Another approach for assessing the regional influence of external forcing is to apply detection and attribution analyses to observations in specific continental- or sub-continental scale regions. A number of studies using a range of models and examining various continental- or sub-continental scale land areas find a detectable human influence on 20th-century temperature changes, either by considering the 100-year period from 1900 or the 50-year period from 1950. Stott (2003) detects the warming effects of increasing greenhouse gas concentrations in six continental-scale regions over the 1900 to 2000 period, using HadCM3 simulations. In most regions, he finds that cooling from sulphate aerosols counteracts some of the greenhouse warming. However, the separate detection of a sulphate aerosol signal in regional analyses remains difficult because of lower signal-to-noise ratios, loss of large-scale spatial features of response such as hemispheric asymmetry that help to distinguish different signals, and greater modelling and forcing uncertainty at smaller scales. Zwiers and Zhang (2003) also detect human influence using two models (CGCM1 and CGCM2; see Table 8.1, McAvaney et al., 2001) over the 1950 to 2000 period in a series of nested regions, beginning with the full global domain and descending to separate continental domains for North America and Eurasia. Zhang et al. (2006) update this study using additional models (HadCM2 and HadCM3). They find evidence that climates in both continental domains have been influenced by anthropogenic emissions during 1950 to 2000, and generally also in the sub-continental domains (Figure 9.11). This finding is robust to the exclusion of NAO/Arctic Oscillation (AO) related variability, which is associated with part of the warming in Central Asia and could itself be related to anthropogenic forcing (Section 9.5.3). As the spatial scales considered become smaller, the uncertainty in estimated signal amplitudes (as demonstrated by the size of the vertical bars in Figure 9.11) becomes larger, reducing the signal-to-noise ratio (see also Stott and Tett, 1998). The signal-to-noise ratio, however, also depends on the strength of the climate change and the local level of natural variability, and therefore differs between regions. Most of the results noted above hold even if the estimate of internal climate variability from the control simulation is doubled.

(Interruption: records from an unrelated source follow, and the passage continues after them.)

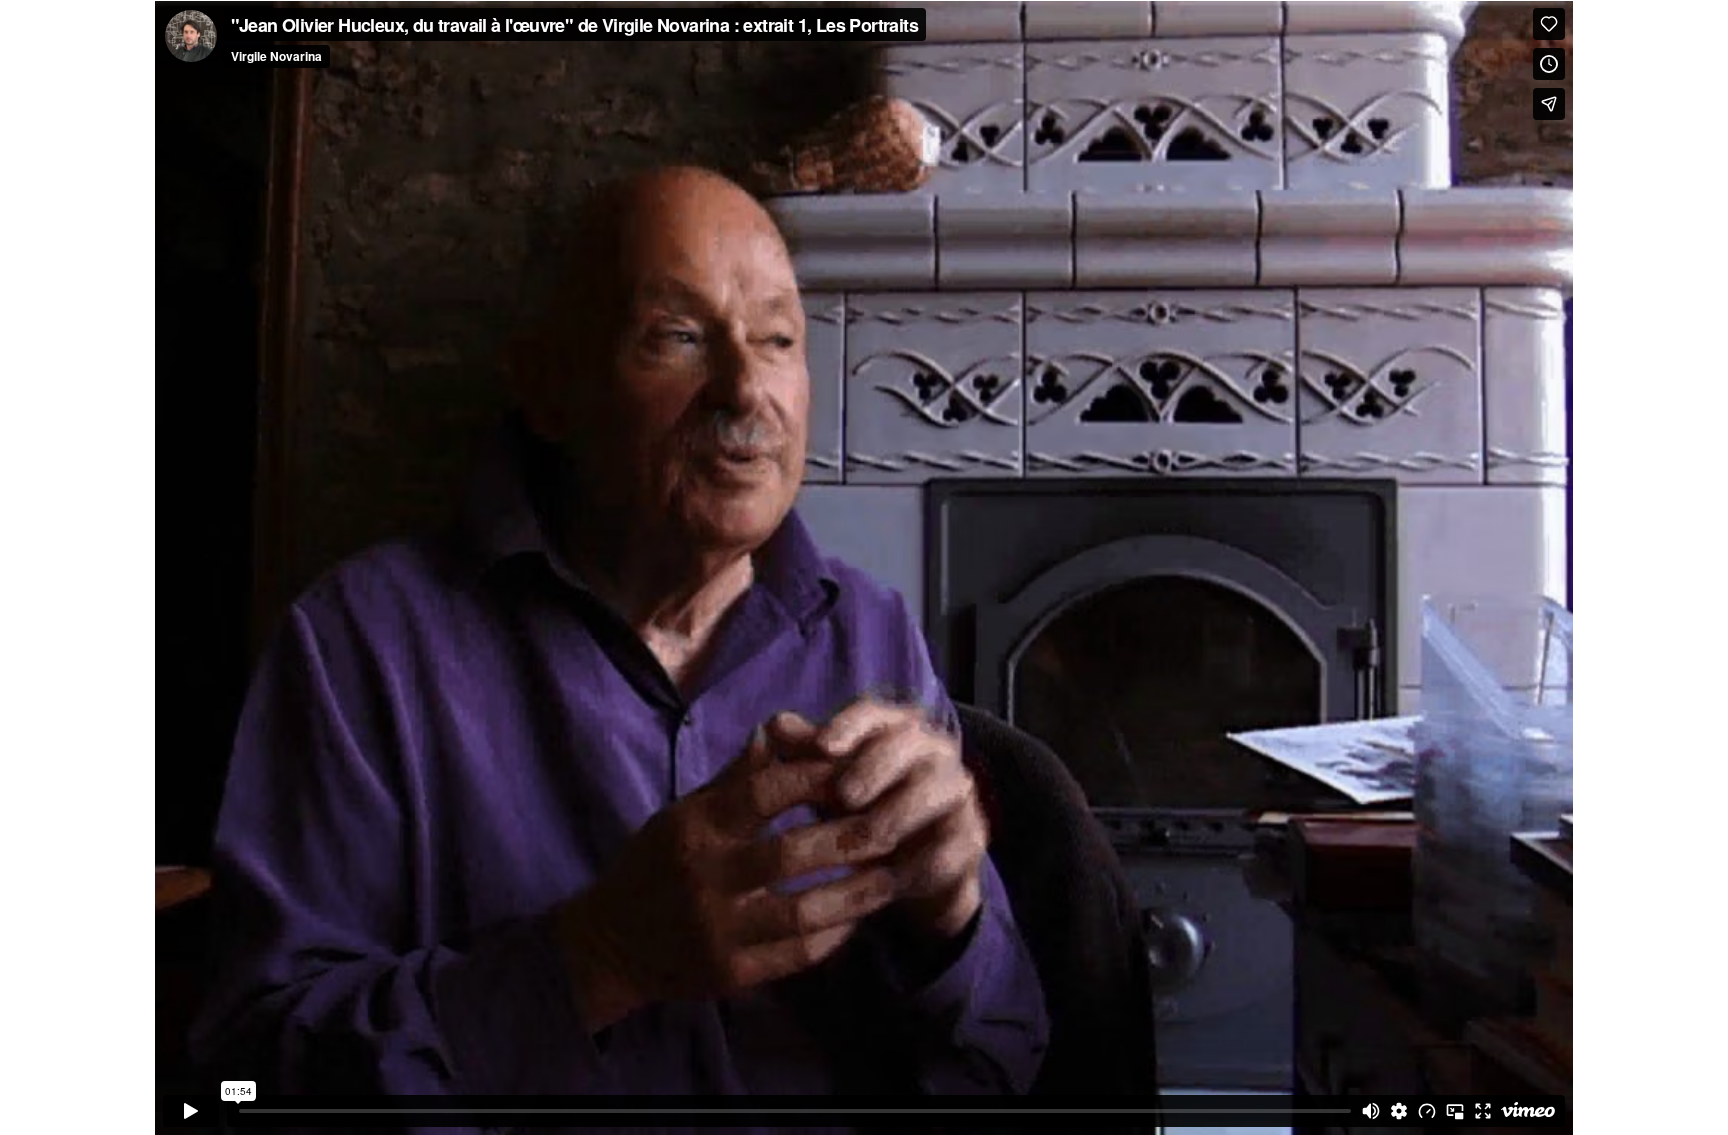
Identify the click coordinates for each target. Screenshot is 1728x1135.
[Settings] (1399, 1111)
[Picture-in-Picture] (1455, 1111)
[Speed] (1427, 1111)
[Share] (1549, 104)
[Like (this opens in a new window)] (1549, 24)
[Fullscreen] (1483, 1111)
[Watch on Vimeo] (1528, 1111)
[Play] (191, 1111)
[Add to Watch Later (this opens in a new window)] (1549, 64)
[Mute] (1371, 1111)
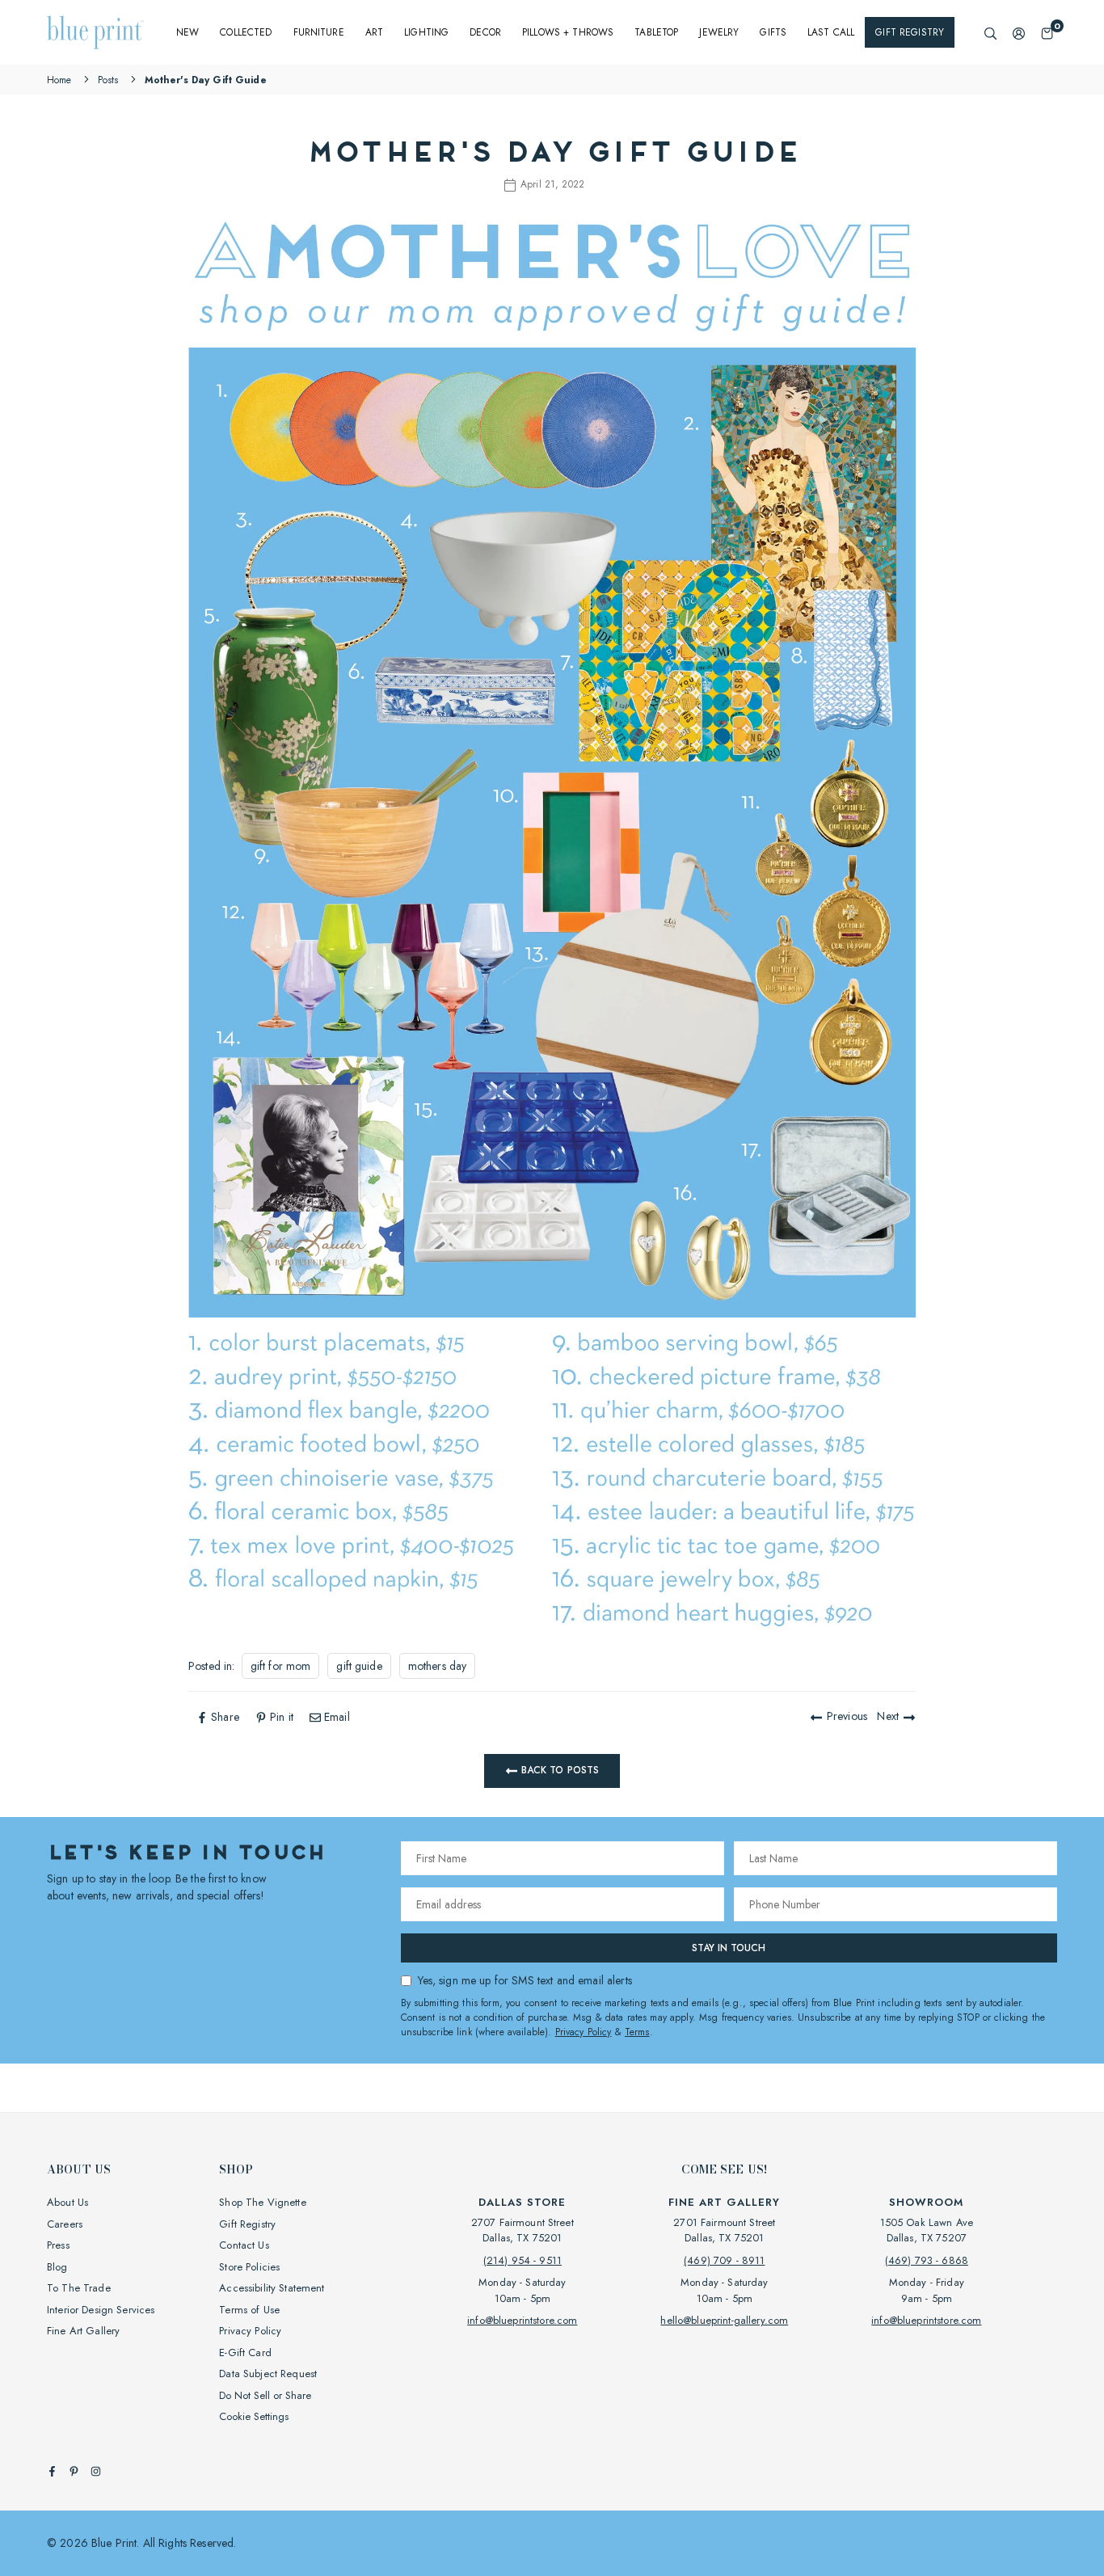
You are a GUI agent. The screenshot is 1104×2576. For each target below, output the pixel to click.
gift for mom (281, 1666)
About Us (67, 2202)
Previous (847, 1716)
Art (374, 32)
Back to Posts (559, 1770)
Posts (108, 80)
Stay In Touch (728, 1948)
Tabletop (656, 32)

Figure 9.11. Scaling factors indicating the match between observed and simulated decadal near-surface air temperature change (1950–1999) when greenhouse gas and aerosol forcing responses (GS) are taken into account in ‘optimal’ detection analyses (Appendix 9.A), at a range of spatial scales from global to sub-continental. Thick bars indicate 90% confidence intervals on the scaling factors, and the thin extensions indicate the increased width of these confidence intervals when estimates of the variance due to internal variability are doubled. Scaling factors and uncertainties are provided for different spatial domains including Canada (Canadian land area south of 70°N), China, Southern Europe (European land area bounded by 10°W to 40°E, 35° to 50°N), North America (North American land area between 30°N and 70°N), Eurasia (Eurasian land area between 30°N and 70°N), mid-latitude land area between 30°N and 70°N (labelled NH-land), the NH mid-latitudes (30°N to 70°N including land and ocean), the NH, and the globe. The GS signals are obtained from CGCM1 and CGCM2 combined (labelled CGCM, see Table 8.1 of the TAR), HadCM2 (see Table 8.1 of the TAR), and HadCM3 (see Table 8.1, this report), and these four models combined (‘ALL’). After Zhang et al. (2006) and Hegerl et al. (2006b).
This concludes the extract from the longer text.